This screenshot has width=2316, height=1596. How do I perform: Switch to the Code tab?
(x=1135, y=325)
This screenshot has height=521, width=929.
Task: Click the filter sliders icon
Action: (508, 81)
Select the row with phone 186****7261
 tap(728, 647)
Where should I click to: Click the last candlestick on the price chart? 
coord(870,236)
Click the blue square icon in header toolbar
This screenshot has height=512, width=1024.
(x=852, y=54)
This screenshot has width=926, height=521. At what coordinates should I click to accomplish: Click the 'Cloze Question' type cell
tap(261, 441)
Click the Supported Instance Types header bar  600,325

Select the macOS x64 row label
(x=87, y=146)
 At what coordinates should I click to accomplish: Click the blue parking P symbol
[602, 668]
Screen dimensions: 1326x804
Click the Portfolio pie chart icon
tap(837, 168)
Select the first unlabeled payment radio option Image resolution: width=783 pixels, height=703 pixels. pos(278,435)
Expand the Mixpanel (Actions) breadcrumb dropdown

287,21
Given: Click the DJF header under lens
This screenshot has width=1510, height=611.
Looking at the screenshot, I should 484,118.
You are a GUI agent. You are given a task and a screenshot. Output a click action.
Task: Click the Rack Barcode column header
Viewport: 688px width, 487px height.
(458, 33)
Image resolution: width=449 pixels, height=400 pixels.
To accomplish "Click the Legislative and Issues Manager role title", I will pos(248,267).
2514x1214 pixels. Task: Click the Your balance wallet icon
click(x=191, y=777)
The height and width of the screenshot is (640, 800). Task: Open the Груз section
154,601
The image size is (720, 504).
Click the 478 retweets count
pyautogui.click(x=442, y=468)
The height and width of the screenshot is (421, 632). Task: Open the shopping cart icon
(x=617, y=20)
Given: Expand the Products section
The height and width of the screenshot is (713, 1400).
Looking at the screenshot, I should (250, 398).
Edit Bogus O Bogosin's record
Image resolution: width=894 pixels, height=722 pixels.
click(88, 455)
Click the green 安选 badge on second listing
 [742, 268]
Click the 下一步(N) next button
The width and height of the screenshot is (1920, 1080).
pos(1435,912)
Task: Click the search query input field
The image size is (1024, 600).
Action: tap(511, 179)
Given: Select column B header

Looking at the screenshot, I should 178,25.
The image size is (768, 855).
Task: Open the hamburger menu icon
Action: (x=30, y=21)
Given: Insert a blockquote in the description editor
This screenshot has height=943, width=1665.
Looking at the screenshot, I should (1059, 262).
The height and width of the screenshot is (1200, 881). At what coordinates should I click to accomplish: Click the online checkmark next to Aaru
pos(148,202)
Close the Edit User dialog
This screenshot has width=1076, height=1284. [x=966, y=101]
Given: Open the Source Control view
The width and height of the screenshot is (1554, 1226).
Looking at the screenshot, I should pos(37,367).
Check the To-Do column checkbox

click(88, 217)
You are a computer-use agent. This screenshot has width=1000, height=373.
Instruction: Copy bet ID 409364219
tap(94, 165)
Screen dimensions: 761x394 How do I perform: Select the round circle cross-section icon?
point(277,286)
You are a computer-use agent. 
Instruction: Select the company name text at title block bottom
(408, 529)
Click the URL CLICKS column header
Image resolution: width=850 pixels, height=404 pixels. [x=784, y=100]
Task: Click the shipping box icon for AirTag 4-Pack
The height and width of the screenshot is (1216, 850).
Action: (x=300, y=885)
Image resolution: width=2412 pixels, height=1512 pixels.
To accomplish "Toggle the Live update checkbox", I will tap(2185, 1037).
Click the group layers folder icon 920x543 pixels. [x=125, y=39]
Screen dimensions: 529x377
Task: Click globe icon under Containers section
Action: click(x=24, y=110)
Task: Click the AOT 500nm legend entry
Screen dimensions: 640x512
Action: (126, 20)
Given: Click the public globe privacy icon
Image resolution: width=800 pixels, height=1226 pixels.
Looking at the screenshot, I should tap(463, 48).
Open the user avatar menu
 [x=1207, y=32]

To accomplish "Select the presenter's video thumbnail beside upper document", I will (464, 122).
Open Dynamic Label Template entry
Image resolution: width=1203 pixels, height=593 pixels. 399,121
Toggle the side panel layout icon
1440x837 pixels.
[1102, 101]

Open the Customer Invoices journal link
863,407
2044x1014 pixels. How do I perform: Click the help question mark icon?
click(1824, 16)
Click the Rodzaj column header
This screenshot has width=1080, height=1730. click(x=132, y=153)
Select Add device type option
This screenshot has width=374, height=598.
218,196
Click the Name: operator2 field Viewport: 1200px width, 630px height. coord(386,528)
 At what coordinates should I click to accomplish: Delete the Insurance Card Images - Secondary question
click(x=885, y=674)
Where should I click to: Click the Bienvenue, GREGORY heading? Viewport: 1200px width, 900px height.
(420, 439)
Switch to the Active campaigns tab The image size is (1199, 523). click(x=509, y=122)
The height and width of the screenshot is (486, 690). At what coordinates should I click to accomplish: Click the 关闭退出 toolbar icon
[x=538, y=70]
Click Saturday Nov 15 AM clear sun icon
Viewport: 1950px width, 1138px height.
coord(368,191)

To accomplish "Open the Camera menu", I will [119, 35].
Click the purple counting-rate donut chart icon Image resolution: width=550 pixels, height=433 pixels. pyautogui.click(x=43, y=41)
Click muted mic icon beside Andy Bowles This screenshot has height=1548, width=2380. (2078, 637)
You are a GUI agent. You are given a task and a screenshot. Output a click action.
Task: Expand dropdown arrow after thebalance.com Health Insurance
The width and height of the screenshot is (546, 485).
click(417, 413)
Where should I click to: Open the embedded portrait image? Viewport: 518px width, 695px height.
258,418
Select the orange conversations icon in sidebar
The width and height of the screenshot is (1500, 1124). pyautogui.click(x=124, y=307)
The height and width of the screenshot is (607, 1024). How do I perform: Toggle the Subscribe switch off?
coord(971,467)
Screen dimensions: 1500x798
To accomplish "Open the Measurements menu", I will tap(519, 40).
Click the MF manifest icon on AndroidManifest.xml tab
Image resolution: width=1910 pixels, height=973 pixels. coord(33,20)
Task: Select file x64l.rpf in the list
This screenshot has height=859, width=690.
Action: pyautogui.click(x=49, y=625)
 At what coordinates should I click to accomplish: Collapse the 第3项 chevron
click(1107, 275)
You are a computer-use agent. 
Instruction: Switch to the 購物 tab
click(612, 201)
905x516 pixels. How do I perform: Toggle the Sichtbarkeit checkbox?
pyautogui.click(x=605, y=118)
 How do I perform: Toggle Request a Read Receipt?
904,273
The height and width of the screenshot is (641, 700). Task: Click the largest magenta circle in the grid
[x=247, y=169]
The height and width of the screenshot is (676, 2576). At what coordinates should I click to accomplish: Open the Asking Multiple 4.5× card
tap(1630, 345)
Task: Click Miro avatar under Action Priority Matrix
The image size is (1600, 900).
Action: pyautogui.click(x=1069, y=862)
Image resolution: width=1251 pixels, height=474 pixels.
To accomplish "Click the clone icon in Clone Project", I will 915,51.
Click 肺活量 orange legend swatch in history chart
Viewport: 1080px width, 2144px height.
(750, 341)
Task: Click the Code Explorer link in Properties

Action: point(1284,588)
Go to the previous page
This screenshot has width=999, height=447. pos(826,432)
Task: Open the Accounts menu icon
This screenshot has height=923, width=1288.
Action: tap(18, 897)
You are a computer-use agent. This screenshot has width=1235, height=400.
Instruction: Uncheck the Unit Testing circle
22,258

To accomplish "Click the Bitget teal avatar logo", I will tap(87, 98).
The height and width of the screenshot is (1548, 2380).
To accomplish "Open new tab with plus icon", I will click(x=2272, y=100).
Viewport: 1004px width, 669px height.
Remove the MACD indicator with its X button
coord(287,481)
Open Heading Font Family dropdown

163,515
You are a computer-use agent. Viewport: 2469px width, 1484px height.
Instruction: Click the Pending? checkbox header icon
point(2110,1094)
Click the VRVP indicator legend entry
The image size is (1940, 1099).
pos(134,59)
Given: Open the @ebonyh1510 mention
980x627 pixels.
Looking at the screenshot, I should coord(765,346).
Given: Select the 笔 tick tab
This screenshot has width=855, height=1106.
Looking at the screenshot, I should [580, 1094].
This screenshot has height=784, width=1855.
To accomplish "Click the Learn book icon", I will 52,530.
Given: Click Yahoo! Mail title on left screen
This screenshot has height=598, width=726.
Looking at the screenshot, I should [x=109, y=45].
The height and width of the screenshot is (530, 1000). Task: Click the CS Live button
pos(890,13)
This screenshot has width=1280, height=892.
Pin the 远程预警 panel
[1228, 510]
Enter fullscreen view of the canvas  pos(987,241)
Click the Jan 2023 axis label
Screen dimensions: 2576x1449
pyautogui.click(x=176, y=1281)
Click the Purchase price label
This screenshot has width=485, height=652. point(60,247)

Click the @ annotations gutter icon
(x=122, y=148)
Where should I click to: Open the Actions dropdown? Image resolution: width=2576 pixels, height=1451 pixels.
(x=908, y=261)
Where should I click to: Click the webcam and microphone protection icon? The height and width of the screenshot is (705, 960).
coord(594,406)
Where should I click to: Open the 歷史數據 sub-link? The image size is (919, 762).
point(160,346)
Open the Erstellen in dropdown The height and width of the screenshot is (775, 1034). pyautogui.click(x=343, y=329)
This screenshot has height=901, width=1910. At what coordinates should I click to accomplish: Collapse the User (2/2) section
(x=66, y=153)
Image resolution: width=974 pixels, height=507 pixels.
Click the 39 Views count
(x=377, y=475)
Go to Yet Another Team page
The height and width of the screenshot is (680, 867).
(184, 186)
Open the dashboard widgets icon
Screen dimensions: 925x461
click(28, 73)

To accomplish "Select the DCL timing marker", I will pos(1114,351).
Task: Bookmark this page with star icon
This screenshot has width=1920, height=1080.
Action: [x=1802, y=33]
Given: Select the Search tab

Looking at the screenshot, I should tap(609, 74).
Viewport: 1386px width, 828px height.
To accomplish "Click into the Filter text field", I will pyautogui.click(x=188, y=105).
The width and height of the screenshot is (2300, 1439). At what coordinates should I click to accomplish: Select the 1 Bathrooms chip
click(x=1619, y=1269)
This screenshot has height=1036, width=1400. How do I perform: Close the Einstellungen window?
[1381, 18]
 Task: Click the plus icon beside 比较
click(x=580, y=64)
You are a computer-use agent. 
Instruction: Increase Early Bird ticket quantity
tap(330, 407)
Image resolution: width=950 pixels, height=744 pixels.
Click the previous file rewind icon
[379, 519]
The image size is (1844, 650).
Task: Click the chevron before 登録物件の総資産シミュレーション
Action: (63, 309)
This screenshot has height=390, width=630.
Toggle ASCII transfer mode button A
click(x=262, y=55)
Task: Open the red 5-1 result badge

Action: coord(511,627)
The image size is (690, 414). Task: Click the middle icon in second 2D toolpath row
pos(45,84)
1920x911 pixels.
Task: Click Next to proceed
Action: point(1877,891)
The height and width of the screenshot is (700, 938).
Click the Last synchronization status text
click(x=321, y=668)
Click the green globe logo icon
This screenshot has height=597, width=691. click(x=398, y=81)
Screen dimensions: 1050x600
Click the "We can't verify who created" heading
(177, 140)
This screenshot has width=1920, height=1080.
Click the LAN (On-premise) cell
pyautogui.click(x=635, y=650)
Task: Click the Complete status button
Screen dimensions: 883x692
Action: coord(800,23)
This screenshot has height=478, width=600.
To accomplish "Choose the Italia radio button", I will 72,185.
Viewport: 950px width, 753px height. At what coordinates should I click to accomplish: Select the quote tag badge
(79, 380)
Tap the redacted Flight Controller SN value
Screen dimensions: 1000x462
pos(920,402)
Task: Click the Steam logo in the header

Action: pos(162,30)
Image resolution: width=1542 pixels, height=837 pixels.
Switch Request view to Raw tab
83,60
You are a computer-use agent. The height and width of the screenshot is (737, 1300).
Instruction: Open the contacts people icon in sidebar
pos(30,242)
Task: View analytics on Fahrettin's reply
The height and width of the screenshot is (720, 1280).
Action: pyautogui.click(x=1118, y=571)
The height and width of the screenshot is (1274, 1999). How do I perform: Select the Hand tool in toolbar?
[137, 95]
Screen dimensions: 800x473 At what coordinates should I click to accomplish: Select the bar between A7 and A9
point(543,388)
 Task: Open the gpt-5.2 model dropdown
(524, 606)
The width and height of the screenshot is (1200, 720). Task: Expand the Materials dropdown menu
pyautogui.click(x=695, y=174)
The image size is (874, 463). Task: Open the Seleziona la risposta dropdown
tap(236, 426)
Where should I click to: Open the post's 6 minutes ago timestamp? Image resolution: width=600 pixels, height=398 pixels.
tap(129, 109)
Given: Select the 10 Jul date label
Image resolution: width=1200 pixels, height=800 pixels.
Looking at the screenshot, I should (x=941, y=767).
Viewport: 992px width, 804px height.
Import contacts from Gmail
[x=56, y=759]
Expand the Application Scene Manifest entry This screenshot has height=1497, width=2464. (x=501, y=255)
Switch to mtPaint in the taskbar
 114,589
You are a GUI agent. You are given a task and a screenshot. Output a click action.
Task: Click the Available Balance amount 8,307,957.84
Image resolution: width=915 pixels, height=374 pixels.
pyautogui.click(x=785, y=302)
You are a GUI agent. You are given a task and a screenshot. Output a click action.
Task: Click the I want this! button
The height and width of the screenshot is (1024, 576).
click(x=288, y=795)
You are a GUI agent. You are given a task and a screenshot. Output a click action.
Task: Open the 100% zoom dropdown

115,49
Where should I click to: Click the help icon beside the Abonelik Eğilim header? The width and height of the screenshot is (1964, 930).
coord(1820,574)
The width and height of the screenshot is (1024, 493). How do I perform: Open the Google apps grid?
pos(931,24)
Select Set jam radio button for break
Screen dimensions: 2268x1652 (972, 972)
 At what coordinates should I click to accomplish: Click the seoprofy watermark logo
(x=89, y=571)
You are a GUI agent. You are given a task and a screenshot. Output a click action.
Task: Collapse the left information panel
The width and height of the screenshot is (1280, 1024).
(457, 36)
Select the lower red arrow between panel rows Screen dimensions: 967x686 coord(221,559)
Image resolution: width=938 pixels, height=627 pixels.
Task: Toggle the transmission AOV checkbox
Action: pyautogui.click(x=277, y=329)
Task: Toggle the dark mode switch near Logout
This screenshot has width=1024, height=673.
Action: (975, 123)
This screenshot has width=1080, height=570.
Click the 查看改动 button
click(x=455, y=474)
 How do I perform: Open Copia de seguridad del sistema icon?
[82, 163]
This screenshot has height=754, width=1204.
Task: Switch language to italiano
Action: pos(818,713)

________________________

THE TASK> Which lines of the records above contain the word "globe"? Locate each one and copy it out in full.

ANSWER FOR THIS EXERCISE>
Task: Click globe icon under Containers section
Given: Click the public globe privacy icon
Click the green globe logo icon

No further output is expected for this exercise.